A couple of months ago I was offered the opportunity to test out the NVIDIA Quadro FX 4800 for Mac. This beast of a video card is one of the more powerful cards available for the Macintosh but it’s also quite expensive (currently just over $1,400 at Amazon). I jumped at the opportunity as it’s this NVIDIA technology that powers the Mercury Playback engine in Adobe Premiere Pro CS5. That and the fact that I probably wouldn’t have been able to justify the cost of the card on my own. In short, the Mercury engine and the NVIDIA Cuda technology combine for some very fast editing of very processor intensive formats. Since then, this particular graphics card has become the backbone of another hot Mac product, the DaVinci Resolve for Mac.

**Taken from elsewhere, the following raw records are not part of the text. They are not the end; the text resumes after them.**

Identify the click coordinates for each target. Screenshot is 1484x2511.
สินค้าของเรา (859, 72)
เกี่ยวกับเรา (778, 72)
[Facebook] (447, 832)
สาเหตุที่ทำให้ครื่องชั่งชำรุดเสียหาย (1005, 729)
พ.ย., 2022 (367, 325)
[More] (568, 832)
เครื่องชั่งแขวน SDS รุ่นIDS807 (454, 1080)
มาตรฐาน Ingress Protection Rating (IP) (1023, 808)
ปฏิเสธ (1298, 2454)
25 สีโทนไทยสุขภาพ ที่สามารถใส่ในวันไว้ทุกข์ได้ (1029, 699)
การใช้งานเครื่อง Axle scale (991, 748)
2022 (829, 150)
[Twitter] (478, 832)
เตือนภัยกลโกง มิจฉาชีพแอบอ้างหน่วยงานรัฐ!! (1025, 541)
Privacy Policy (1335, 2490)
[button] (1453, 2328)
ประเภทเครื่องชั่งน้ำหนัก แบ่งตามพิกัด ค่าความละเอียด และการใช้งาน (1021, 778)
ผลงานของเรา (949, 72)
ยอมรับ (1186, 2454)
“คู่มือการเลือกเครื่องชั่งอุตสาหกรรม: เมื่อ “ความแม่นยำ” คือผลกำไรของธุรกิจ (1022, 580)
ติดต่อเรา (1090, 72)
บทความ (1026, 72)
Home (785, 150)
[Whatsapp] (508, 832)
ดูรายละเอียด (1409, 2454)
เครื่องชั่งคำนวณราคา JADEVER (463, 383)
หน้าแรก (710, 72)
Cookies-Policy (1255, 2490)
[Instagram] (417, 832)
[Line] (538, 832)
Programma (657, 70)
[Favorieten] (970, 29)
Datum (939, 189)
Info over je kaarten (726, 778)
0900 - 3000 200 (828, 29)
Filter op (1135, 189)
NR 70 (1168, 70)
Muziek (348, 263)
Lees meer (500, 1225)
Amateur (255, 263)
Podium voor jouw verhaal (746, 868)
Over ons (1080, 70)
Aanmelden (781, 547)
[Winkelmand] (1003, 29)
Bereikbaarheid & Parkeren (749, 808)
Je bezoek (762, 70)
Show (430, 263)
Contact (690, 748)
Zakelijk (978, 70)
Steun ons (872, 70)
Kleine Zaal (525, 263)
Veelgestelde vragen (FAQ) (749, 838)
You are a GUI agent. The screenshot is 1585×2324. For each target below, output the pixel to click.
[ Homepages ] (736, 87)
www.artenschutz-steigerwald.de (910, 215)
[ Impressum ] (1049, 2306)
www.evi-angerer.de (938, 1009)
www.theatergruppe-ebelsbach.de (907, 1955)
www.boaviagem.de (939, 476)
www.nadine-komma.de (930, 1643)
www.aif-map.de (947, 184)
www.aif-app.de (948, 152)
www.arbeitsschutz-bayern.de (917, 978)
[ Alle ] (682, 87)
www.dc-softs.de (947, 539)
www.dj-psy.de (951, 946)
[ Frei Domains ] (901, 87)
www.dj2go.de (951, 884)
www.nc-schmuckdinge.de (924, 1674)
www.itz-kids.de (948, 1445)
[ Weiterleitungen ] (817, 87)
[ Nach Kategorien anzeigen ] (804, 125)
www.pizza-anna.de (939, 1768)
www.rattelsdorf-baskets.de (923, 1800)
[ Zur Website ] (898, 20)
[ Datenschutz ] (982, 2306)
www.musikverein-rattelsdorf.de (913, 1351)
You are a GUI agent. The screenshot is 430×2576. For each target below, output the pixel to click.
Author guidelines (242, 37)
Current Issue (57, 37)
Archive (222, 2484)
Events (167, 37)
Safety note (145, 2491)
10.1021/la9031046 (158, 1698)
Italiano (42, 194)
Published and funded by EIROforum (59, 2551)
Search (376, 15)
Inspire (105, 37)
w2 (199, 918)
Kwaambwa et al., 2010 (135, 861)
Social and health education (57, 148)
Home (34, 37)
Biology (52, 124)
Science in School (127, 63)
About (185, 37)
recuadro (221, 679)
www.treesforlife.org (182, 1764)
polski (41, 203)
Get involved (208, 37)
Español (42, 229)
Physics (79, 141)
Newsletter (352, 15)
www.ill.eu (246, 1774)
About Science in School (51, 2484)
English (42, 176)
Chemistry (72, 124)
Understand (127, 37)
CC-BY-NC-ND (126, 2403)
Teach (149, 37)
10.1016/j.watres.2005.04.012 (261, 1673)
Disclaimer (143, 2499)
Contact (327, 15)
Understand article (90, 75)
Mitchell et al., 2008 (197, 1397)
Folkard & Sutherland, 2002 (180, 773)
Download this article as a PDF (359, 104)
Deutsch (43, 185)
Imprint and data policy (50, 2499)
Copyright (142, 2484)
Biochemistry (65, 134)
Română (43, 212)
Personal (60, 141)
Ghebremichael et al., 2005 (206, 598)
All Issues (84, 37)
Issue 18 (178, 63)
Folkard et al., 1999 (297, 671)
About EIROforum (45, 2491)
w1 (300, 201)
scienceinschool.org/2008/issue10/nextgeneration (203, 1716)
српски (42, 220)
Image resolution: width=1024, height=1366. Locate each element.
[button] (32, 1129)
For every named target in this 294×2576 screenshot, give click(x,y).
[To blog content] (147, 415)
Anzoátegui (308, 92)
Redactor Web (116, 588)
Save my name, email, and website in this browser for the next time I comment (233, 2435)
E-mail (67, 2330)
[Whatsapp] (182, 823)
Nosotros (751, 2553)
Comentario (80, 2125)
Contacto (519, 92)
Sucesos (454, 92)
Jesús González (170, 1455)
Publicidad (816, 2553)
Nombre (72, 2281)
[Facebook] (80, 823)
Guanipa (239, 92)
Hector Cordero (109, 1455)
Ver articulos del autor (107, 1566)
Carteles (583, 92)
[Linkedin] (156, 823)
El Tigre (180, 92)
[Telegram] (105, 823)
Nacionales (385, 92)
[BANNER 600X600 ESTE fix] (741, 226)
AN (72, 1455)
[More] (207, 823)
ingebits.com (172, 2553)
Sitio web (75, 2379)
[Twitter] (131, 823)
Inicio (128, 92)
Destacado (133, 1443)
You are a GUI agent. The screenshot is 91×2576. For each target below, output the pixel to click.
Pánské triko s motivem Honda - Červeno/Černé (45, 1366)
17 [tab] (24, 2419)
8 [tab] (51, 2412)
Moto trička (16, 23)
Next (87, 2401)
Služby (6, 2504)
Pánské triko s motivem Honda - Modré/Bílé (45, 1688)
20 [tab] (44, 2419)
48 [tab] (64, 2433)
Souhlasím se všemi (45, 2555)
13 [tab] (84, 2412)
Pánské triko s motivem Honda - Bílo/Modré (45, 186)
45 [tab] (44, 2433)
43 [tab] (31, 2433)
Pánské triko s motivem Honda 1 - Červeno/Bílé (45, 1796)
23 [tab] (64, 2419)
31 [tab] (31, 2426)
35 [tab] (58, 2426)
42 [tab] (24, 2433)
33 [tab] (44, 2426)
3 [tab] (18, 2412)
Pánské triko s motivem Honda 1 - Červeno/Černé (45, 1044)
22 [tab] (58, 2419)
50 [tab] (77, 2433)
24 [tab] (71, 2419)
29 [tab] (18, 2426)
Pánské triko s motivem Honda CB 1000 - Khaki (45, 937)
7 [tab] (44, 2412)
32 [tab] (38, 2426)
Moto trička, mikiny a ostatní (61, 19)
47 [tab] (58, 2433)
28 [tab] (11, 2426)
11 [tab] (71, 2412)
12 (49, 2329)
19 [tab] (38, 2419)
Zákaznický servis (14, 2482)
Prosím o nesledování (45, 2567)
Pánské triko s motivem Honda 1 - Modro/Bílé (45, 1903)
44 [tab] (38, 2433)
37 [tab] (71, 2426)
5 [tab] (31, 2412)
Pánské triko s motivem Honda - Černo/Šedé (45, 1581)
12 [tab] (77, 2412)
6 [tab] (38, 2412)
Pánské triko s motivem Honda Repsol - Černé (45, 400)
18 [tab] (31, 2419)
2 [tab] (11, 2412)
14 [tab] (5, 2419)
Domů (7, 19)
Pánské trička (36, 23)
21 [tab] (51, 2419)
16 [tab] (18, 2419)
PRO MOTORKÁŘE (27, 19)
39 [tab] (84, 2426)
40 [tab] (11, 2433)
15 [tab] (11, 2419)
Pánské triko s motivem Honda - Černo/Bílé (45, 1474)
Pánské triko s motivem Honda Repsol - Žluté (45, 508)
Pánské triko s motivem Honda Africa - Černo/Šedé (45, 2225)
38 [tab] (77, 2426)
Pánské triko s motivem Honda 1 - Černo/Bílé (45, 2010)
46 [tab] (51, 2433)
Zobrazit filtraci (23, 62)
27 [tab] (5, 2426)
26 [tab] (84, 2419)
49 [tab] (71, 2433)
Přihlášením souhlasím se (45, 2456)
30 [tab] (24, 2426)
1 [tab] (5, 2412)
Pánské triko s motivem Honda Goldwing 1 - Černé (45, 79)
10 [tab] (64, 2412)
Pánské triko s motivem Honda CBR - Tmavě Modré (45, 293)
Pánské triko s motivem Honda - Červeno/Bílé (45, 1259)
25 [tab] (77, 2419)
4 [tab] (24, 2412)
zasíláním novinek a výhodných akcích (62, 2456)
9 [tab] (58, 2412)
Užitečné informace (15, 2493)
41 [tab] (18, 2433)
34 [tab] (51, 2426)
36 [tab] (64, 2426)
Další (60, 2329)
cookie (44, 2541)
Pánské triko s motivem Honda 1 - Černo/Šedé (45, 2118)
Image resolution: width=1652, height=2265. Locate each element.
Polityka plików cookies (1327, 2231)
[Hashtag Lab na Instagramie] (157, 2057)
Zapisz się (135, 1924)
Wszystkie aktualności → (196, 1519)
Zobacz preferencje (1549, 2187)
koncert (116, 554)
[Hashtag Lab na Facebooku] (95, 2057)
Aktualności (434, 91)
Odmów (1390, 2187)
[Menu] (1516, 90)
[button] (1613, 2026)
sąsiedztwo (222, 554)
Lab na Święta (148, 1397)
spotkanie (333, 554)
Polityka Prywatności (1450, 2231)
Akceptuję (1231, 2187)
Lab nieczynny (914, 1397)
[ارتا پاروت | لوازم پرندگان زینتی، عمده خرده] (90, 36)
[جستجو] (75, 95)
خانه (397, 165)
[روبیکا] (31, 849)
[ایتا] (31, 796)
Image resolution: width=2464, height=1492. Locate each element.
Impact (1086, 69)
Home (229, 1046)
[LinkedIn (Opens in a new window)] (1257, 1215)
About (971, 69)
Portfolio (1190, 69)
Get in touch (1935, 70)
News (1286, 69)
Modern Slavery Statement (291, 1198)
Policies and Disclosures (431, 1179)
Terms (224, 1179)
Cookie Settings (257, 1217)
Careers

Let me first say that I’ve been at a bit of a loss as to how to exactly test / benchmark / review the 4800. I certainly consider myself geeky enough to closely follow and understand a lot of the computer technology we have to use in post-production but I’m not geeky enough (nor do I have any desire to be geeky enough) to spend hours running benchmark tests on graphics cards, hard drives and things like that. That’s what Barefeats is for and they’ve done their own Quadro FX 4800 for Mac tests. Ars Technica too. While I most certainly care about all the changing technology I often get to the point where I don’t want to know the deep technical details as to how something many work, I just want to that it does indeed work and how that will help my post-prodcution workflow. So how to discuss the 4800?
Bruce is a PC, I’m a Mac.
Fellow PVC writer Bruce Johnson has been writing about the PC version of this card and his workflow with Adobe Premiere Pro CS5. I thought that I would mirror one of his posts with the Mac version since there’s probably quite a few people getting 4800’s of their own as they begin setting up DaVinci Resolve for Mac.
The NVIDIA Quadro FX 4800 for Mac.
This card is big! It’s about 10.5 inches long and about an inch and a half wide so it takes up all of the space in the doublewide slot 1 of the Mac Pro. It doesn’t really look like you’d be able to get a card in slot 2 once the thing was installed but you can. One thing to be sure of (and one thing that was asked of me) is that you are running a supported Mac Pro. If you check the System Profiler you can check exactly which model you are running.
About This Mac > More Info will launch the System Profiler so you can check for your specific version of MacPro
Not all Mac Pro’s are supported for the 4800. Older Mac Pros before 2008 aren’t supported. Full details are on the NVIDIA 4800 for Mac driver page. My model is 4,1 which is supported. If you’re planning on setting up a Resolve system make sure you have a supported model before buying. If you’re planning to run DaVinci Resolve and have a supported system for that software then your machine is supported for a 4800. There’s a good list of Macs and the Model Identifier numbers on Everymac that helps understand all of these little numbers a bit better.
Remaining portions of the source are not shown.